Bitcoin distances itself from Gold | MyCryptoListing


Bitcoin distances itself from gold

Bitcoin distances itself from Gold

As Bitcoin distances itself from Gold, BTC correlation with gold is diminishing more and more. The asset’s correlation with stock market indices, S&P 500 in specific, is on the rise, researchers from Kraken exchange found.

Kraken Intelligence, a research arm of major United States cryptocurrency exchange, Kraken, released a “Bitcoin Volatility Report” for June 2020. This somehow contradicts the previous speculations that BTC- Gold correlation is going to get stronger.

Bitcoin’s volatility hits a 6-month low

Published on July 9, the new report outlines a 31% drop in Bitcoin trading that resulted in a six-month low of Bitcoin’s annualized volatility, which accounted for 51% in June.
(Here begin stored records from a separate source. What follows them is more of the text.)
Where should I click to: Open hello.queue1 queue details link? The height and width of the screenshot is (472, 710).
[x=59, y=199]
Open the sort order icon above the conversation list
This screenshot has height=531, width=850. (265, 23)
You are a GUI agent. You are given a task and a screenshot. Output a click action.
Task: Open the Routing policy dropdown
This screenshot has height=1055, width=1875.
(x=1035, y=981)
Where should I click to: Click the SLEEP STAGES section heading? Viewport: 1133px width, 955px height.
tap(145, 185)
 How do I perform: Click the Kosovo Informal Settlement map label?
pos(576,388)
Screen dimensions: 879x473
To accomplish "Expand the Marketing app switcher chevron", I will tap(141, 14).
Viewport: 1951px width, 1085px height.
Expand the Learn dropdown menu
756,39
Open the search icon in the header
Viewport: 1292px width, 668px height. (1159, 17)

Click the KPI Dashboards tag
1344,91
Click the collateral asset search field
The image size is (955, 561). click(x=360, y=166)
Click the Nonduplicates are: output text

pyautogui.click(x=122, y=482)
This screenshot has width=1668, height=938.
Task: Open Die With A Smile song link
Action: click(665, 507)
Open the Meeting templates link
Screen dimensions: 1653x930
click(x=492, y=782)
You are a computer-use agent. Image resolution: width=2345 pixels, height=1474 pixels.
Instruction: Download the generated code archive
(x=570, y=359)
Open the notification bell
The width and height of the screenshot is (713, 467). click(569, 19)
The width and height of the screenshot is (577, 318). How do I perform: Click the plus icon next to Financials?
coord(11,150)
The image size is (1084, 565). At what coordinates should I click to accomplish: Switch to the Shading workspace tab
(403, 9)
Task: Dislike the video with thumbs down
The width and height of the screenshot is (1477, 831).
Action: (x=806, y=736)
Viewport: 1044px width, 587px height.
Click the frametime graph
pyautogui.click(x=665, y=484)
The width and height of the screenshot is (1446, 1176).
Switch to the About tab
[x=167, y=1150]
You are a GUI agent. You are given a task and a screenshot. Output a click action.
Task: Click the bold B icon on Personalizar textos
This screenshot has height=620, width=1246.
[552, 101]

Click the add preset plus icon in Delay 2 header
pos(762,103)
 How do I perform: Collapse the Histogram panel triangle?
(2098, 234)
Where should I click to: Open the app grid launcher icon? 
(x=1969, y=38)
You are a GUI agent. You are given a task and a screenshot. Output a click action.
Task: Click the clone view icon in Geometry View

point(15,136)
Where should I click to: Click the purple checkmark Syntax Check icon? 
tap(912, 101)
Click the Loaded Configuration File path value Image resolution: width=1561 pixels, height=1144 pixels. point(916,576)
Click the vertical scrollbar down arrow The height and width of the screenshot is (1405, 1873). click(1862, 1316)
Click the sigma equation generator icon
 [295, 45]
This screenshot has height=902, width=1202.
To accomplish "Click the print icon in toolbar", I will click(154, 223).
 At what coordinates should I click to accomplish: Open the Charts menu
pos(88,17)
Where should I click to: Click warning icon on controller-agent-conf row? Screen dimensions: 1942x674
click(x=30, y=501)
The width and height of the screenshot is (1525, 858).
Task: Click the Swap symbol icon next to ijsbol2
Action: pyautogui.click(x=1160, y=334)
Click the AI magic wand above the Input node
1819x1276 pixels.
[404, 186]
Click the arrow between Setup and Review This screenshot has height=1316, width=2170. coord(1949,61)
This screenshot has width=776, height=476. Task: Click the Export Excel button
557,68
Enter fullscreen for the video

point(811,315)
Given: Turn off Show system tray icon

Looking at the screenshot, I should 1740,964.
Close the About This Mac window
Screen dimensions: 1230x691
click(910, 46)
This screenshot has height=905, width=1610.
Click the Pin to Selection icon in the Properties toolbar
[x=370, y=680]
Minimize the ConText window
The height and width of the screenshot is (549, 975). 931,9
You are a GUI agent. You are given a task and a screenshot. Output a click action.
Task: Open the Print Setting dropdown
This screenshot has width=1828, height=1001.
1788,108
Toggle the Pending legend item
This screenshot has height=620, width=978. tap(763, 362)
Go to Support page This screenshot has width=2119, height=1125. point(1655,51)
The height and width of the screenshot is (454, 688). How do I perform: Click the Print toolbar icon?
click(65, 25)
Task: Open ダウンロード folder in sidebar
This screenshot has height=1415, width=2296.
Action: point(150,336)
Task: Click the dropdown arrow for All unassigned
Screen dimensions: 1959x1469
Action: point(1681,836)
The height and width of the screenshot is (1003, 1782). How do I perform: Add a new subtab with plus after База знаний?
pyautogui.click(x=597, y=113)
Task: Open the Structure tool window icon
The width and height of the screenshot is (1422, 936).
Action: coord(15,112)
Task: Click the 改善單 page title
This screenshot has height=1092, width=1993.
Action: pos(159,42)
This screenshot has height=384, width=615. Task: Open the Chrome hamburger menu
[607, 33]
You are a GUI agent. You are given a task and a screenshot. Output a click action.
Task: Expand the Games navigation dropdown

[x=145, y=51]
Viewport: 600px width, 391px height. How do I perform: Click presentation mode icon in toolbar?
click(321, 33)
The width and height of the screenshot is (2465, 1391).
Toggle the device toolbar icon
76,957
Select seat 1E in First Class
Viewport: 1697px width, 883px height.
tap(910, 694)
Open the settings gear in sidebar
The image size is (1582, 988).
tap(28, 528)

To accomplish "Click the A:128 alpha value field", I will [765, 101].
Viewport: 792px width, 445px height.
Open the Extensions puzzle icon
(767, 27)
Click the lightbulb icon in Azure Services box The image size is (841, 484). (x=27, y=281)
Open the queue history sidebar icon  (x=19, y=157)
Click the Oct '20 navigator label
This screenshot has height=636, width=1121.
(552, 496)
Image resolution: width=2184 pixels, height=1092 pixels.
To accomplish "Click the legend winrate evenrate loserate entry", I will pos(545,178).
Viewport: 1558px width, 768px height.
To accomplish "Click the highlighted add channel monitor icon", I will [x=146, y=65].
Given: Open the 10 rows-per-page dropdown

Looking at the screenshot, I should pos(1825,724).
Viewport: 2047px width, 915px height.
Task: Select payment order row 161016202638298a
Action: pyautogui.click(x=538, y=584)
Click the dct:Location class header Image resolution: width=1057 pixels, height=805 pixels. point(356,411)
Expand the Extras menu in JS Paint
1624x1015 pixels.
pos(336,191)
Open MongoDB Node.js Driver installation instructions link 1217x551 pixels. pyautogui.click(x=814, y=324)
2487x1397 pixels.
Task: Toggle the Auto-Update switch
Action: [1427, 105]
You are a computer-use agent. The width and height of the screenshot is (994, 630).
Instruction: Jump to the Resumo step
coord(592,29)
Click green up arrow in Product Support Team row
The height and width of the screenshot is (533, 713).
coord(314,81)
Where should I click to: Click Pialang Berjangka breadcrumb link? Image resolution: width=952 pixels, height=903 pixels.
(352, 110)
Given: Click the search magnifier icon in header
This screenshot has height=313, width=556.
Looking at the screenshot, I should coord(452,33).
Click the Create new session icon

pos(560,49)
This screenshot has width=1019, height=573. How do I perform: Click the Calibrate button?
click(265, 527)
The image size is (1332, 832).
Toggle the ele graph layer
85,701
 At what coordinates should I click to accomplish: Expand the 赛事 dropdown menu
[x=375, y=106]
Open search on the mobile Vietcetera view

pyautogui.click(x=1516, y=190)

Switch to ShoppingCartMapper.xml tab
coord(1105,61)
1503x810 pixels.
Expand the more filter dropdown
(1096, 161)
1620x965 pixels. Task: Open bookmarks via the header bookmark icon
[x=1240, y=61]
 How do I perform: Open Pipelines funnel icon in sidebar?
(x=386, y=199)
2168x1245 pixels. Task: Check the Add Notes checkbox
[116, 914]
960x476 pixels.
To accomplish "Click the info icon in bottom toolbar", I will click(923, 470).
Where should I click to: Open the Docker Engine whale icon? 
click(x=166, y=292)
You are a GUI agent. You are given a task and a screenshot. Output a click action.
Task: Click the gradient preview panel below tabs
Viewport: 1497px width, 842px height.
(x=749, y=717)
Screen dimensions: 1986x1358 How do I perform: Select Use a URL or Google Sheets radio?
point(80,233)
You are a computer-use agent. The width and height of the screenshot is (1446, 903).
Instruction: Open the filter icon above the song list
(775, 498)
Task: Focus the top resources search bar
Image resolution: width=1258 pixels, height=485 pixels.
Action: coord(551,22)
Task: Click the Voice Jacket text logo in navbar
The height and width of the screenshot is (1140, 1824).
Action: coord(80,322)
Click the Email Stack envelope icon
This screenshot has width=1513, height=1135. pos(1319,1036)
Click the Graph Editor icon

According to the report, the significant decline in volumes and volatility marked June as the quietest month since February 2020. This also caused a major trend reversal that greatly impacted Bitcoin’s correlation with stocks and gold.

Bitcoin distances itself from gold

As such, Bitcoin’s 30-day rolling correlation with gold plunged below its one-year average of 0.24. It hit a four-month low of -0.49, according to the research’s findings. The correlation move followed a modestly positive trend in May that ended above a one-year average of 0.50.

Bitcoin’s 30-day rolling correlation with gold
Bitcoin distances itself from Gold while at the same time embraces stock market indices like S&P 500 more.

Bitcoin’s 30-day rolling correlation with gold. Source: Kraken Intelligence

Bitcoin is embracing S&P 500 more

While Bitcoin is becoming less correlated with gold, the cryptocurrency’s correlation with stock market indices like S&P 500 is growing. According to Kraken Intelligence, the reversal trend caused Bitcoin’s correlation with S&P 500 to climb to as high as 0.65 in late June. The monthly average surged at 0.52 from a one-year average of 0.26, the analysts noted.

Kraken’s data on S&P 500 correlation appears to coincide with information shared by digital asset exchange, OKCoin, earlier this week. Daniel Koehler, liquidity manager at OKCoin, told Cointelegraph that the exchange witnessed “high” levels of BTC and S&P 500 one-month realized correlation. “The last time we saw SPX and BTC 1M realized volatility spread this low was just prior to the March 12th BTC price crash,” Koehler added.

Earlier in June, stock-to-flow analyst PlanB claimed that a heavy correlation between Bitcoin and S&P 500 should have sent Bitcoin’s price to $18,000.